0lai0 · ianrwan · May 22, 2025 · Jun 5, 2025
diff --git a/ex1/ex1.md b/ex1/ex1.md
@@ -0,0 +1,16 @@
+1. 監督式學習（隨機森林）
+使用100 n_estimators
+
+參數：
+max_depth=20：限制樹深度防止過擬合
+class_weight='balanced_subsample'：自動調整權重
+
+並且透過PR曲線尋找最佳 threshold，來最大化F1分數
+
+2. 非監督式學習（K-Means）
+僅使用正常交易數據訓練模型（模擬真實場景）
+
+自動尋找最佳的 cluster count（2-4範圍）
+使用 silhouette score 評估 clustering 效果
+
+標籤對齊：將 clusters 結果映射到真實的標籤，並且基於多數決原則分配類別
diff --git a/ex1/ex1.py b/ex1/ex1.py
@@ -0,0 +1,155 @@
+import numpy as np  # 數值計算庫
+import pandas as pd  # 數據處理庫
+
+# 機器學習工具
+from sklearn.model_selection import train_test_split  # 數據分割
+from sklearn.preprocessing import StandardScaler  # 特徵標準化
+from sklearn.metrics import classification_report  # 分類報告
+from sklearn.metrics import accuracy_score, precision_score, recall_score, f1_score  # 評估指標
+from sklearn.metrics import precision_recall_curve  # PR曲線
+
+import kagglehub  # Kaggle數據集下載
+
+# 機器學習模型
+from sklearn.ensemble import RandomForestClassifier  # 監督式學習模型
+from sklearn.cluster import KMeans  # 非監督式學習模型
+from sklearn.metrics import silhouette_score  # 聚類效果評估
+
+# ======================
+# 全局設置
+# ======================
+RANDOM_SEED = 42  # 隨機種子確保結果可重現
+TEST_SIZE = 0.3   # 測試集比例（不可更改）
+
+# ======================
+# 評估函數
+# ======================
+def evaluation(y_true, y_pred, model_name="Model"):
+   # 計算各項評估指標
+   accuracy = accuracy_score(y_true, y_pred)  # 準確率
+   precision = precision_score(y_true, y_pred, zero_division=0)  # 精確率（處理除零錯誤）
+   recall = recall_score(y_true, y_pred)  # 召回率
+   f1 = f1_score(y_true, y_pred)  # F1分數
+
+   # 輸出評估結果
+   print(f'\n{model_name} Evaluation:')
+   print('===' * 15)
+   print('         Accuracy:', accuracy)
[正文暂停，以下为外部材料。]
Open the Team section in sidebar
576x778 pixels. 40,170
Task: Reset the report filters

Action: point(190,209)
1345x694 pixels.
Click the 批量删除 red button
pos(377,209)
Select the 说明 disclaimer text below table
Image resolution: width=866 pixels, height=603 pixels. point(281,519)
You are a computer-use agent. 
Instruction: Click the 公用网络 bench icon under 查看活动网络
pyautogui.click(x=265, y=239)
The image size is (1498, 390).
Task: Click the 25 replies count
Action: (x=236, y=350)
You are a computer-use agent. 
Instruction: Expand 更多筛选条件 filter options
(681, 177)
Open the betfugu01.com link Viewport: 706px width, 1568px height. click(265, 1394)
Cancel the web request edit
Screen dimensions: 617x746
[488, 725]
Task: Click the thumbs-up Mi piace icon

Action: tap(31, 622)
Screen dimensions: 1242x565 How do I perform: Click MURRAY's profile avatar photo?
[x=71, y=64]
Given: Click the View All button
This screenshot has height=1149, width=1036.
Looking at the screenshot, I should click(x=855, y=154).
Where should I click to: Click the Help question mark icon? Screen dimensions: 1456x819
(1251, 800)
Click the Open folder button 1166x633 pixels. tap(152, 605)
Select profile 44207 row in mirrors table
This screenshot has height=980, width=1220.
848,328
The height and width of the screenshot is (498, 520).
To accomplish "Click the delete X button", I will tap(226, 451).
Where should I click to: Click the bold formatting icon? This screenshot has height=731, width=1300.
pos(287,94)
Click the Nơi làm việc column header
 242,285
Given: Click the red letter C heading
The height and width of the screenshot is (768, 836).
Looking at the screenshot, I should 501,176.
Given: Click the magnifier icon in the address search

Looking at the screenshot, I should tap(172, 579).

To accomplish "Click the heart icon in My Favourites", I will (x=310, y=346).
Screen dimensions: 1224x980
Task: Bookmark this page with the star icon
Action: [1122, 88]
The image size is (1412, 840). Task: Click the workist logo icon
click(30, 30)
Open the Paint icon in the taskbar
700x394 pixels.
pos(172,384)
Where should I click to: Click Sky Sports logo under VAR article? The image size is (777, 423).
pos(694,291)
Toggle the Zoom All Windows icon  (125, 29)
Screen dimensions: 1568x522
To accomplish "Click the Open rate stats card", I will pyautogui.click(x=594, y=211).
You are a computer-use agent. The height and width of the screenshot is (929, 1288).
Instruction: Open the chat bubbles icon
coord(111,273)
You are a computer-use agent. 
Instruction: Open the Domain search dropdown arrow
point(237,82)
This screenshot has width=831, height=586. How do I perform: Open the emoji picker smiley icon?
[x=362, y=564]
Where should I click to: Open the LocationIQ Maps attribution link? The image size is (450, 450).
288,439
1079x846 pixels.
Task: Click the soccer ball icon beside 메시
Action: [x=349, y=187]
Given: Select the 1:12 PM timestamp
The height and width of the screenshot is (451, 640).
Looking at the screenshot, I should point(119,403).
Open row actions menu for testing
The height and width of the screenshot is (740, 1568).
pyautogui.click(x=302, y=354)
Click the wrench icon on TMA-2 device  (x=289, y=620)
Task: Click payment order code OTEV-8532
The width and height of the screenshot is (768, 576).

+   print('  Precision Score:', precision)
+   print('     Recall Score:', recall)
+   print('         F1 Score:', f1)
+   print("\nClassification Report:")
+   print(classification_report(y_true, y_pred))  # 詳細分類報告
+
+# ======================
+# 數據準備
+# ======================
+# 下載信用卡詐騙數據集
+path = kagglehub.dataset_download("mlg-ulb/creditcardfraud")
+# 讀取CSV文件
+data = pd.read_csv(f"{path}/creditcard.csv")
+# 將目標變量轉換為整數類型
+data['Class'] = data['Class'].astype(int)
+
+# 數據預處理
+data = data.drop(['Time'], axis=1)  # 移除時間特徵
+# 標準化交易金額特徵
+data['Amount'] = StandardScaler().fit_transform(data['Amount'].values.reshape(-1, 1))
+
+# 分析數據分布
+fraud = data[data['Class'] == 1]  # 詐騙交易
+nonfraud = data[data['Class'] == 0]  # 正常交易
+print(f'Fraudulent:{len(fraud)}, non-fraudulent:{len(nonfraud)}')
+# 計算詐騙交易百分比
+print(f'the positive class (frauds) percentage: {len(fraud)}/{len(fraud) + len(nonfraud)} ({len(fraud)/(len(fraud) + len(nonfraud))*100:.3f}%)')
+
+# 準備特徵和標籤
+X = data.drop(columns=['Class']).values  # 特徵矩陣
+Y = data['Class'].values  # 目標變量
+
+# ============================================
+# 監督式學習段落 (Random Forest)
+# ============================================
+# 分割訓練集和測試集（無分層抽樣）
+x_train, x_test, y_train, y_test = train_test_split(X, Y, test_size=TEST_SIZE, random_state=RANDOM_SEED)
+
+# 初始化隨機森林分類器
+rf_model = RandomForestClassifier(    
+    n_estimators=100,  # 決策樹數量
+    max_depth=20,  # 樹的最大深度
+    class_weight='balanced_subsample',  # 自動平衡類別權重（處理不平衡數據）
+    random_state=RANDOM_SEED  # 隨機種子
+)
+# 訓練模型
+rf_model.fit(x_train, y_train)
+
+# 模型預測與評估
+y_prob = rf_model.predict_proba(x_test)[:, 1]  # 預測詐騙概率
+# 計算PR曲線和閾值
+prec, rec, thresh = precision_recall_curve(y_test, y_prob)
+# 計算F1分數（添加小數避免除零）
+f1 = 2 * (prec * rec) / (prec + rec + 1e-6)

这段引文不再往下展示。